#### PROBLEM TO SOLVE
The response must consist of the lines below from the one with "Given: Click the Asset Library buildings icon" through the one with "Given: Expand 内容管理 via its arrow", exactly as they appear and with both ends kept.

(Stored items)
========

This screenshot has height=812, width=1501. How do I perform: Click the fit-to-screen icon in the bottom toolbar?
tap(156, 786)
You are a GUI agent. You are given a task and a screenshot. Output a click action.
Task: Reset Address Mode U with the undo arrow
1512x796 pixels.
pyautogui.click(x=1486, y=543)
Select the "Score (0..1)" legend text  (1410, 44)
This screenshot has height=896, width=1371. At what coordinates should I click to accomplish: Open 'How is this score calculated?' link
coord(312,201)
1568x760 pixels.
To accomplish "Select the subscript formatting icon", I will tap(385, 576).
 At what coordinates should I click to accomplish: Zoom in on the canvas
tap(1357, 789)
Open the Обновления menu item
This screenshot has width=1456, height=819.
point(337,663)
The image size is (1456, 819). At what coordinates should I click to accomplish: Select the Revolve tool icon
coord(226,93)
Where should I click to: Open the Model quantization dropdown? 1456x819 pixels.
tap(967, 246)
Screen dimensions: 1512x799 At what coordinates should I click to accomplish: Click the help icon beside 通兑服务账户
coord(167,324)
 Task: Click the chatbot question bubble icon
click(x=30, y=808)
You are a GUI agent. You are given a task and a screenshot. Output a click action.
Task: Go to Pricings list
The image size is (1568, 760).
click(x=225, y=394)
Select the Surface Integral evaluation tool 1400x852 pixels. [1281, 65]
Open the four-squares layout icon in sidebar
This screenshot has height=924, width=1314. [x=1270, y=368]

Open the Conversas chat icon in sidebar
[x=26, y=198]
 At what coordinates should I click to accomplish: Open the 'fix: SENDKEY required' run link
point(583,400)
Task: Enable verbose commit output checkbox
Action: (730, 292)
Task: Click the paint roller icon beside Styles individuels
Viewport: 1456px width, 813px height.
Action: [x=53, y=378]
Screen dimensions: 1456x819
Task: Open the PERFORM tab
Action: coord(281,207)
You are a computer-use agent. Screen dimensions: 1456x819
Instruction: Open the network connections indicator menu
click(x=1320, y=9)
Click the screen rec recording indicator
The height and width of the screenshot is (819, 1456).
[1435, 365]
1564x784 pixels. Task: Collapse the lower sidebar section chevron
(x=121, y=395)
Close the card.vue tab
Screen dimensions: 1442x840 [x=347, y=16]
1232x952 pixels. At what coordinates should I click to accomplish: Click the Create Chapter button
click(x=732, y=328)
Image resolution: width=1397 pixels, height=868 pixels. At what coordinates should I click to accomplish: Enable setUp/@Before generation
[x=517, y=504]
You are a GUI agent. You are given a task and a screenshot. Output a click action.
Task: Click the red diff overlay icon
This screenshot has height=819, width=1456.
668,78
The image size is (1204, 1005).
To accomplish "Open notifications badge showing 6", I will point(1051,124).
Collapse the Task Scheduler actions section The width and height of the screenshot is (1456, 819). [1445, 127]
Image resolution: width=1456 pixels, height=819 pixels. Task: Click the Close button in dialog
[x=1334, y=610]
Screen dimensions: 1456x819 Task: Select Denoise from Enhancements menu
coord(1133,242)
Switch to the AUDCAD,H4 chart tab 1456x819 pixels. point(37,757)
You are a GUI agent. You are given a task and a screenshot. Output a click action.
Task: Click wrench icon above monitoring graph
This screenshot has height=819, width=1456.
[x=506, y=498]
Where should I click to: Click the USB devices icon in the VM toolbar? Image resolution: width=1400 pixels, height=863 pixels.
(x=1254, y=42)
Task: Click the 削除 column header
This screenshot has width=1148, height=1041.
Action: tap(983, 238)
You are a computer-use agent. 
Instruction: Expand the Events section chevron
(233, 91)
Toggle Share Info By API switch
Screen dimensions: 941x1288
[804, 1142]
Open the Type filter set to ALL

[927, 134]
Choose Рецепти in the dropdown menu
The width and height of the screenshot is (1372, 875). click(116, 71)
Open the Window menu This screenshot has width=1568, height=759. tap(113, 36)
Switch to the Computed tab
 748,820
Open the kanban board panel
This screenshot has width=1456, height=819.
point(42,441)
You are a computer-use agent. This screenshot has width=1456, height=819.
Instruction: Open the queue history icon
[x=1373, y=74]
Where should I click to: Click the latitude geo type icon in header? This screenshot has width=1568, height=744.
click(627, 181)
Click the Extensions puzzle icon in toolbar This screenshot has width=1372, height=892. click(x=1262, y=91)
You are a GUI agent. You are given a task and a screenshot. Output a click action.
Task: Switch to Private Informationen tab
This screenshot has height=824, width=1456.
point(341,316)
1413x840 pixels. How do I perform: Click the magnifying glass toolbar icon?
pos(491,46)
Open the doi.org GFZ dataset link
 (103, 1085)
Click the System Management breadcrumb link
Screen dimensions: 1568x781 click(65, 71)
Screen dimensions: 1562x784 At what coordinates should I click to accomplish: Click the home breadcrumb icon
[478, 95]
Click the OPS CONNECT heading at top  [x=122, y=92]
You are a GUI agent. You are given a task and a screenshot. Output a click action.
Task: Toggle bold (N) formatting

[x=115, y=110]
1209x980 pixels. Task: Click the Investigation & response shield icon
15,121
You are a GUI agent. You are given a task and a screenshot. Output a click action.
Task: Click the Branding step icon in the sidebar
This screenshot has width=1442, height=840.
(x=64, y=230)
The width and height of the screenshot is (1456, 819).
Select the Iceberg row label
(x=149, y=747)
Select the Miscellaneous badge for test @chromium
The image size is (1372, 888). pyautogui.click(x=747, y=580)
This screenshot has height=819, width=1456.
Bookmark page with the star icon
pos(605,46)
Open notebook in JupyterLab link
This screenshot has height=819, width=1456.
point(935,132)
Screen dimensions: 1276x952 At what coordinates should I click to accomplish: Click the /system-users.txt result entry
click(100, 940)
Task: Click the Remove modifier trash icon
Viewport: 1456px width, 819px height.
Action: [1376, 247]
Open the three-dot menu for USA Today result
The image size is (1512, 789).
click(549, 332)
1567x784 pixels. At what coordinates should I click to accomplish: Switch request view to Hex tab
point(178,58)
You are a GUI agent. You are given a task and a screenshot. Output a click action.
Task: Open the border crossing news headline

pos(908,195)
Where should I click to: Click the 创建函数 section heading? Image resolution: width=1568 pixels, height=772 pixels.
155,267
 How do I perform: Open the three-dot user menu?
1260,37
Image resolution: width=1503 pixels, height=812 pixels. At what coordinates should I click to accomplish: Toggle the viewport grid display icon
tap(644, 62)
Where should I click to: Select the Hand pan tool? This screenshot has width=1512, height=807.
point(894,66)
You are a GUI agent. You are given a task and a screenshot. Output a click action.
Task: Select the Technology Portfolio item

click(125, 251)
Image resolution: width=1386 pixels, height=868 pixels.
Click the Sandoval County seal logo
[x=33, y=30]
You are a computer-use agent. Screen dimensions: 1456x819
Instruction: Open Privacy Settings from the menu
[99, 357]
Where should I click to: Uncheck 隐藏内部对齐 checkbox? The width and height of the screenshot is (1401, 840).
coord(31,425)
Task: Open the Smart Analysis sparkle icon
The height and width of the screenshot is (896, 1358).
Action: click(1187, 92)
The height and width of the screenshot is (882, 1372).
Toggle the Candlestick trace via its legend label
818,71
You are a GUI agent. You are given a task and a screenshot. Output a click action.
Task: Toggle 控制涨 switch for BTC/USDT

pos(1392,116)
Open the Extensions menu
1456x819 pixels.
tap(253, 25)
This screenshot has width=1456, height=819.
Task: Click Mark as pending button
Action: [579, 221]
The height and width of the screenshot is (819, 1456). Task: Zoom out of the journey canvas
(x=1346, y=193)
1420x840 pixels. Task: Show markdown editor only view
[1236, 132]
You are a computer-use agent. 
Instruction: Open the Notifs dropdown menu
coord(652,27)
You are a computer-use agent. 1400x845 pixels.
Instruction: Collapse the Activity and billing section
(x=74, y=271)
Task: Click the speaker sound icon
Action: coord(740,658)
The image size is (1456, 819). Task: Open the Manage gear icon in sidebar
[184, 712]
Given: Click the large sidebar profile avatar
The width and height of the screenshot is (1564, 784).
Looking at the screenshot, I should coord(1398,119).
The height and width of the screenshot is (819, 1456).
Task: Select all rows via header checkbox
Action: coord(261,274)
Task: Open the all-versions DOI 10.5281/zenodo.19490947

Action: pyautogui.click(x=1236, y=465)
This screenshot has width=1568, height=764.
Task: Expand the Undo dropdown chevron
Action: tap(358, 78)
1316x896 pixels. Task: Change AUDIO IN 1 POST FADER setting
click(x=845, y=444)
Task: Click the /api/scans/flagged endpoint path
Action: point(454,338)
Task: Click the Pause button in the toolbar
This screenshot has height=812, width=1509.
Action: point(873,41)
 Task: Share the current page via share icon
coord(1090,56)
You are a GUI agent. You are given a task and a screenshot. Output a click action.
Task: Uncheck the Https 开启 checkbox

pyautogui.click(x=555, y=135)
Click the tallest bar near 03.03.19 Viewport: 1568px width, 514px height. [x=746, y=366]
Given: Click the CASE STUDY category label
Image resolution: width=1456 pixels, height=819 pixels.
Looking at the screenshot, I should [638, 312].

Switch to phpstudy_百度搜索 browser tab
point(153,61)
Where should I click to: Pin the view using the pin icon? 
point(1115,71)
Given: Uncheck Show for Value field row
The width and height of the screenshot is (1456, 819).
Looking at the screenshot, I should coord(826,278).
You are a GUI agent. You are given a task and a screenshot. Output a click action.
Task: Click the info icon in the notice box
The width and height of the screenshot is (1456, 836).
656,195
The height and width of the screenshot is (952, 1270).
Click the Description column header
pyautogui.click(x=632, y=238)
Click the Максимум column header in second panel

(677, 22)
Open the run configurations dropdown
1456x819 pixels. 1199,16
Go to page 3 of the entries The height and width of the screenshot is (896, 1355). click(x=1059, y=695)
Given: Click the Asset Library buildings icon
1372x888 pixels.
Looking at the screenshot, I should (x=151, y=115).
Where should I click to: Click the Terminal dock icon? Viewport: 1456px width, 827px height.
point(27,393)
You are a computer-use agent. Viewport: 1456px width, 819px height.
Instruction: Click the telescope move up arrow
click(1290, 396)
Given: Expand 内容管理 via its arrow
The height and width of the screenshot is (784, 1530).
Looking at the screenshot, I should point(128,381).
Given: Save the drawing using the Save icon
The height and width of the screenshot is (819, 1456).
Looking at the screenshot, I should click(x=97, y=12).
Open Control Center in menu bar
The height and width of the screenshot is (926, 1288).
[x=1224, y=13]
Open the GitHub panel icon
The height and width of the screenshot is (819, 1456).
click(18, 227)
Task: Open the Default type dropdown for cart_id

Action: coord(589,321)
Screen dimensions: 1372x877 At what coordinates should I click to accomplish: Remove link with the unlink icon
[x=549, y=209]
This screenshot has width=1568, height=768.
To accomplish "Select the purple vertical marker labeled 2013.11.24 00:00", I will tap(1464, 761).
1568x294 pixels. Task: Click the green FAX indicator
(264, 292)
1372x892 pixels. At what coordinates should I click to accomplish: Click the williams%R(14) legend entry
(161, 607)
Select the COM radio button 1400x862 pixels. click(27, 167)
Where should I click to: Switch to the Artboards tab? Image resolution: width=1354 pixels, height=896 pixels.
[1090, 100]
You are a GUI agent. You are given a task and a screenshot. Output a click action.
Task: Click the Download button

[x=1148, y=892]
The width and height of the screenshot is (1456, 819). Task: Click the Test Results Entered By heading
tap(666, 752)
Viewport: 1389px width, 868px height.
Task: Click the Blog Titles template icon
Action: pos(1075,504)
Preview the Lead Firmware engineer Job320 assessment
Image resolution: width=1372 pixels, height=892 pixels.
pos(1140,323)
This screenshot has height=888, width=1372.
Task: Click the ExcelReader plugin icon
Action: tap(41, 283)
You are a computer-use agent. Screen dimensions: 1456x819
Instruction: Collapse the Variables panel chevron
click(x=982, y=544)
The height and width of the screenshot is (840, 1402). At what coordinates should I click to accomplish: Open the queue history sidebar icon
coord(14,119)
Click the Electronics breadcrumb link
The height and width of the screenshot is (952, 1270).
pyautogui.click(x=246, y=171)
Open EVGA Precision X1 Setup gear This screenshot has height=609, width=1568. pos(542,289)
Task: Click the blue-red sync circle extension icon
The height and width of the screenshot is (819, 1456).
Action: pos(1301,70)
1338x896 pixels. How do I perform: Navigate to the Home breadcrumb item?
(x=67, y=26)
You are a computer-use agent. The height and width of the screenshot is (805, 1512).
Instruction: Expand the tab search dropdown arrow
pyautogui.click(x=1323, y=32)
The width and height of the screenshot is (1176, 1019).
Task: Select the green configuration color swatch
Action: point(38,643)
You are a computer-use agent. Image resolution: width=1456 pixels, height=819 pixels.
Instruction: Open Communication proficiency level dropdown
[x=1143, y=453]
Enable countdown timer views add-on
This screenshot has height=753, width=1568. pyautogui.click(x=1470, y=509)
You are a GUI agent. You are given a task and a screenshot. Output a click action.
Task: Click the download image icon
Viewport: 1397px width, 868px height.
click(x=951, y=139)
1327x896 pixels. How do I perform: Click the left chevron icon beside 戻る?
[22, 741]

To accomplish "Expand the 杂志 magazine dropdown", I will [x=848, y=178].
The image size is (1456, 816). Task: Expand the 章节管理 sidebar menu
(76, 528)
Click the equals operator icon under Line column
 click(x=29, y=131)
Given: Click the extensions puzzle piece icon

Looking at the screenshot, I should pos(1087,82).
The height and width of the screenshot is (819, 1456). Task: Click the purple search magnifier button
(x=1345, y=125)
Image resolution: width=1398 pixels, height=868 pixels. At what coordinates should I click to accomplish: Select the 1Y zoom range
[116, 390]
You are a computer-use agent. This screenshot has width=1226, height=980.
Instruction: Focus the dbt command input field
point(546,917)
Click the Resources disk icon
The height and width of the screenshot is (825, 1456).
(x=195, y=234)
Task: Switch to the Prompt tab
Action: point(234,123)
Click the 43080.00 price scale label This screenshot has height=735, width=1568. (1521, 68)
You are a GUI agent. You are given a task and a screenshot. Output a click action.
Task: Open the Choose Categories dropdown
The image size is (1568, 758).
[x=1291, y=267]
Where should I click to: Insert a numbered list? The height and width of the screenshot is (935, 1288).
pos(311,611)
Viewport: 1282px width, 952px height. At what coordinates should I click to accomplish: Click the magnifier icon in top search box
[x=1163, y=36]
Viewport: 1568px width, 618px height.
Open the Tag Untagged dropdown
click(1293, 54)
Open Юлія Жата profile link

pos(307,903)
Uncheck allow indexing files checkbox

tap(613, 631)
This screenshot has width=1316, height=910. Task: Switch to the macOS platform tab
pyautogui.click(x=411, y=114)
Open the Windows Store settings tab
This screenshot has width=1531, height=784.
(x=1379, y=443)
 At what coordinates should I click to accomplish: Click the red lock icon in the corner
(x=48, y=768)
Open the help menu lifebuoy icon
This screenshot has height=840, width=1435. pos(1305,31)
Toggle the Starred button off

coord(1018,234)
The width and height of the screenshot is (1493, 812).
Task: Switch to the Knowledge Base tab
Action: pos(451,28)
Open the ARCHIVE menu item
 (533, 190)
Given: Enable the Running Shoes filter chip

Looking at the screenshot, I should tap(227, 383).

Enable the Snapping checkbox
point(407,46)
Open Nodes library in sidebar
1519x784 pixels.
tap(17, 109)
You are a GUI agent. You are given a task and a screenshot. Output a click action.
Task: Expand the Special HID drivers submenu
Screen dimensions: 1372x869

========

#### SOLUTION BELOW
Given: Click the Asset Library buildings icon
1372x888 pixels.
Looking at the screenshot, I should (x=151, y=115).
Where should I click to: Click the Terminal dock icon? Viewport: 1456px width, 827px height.
point(27,393)
You are a computer-use agent. Viewport: 1456px width, 819px height.
Instruction: Click the telescope move up arrow
click(1290, 396)
Given: Expand 内容管理 via its arrow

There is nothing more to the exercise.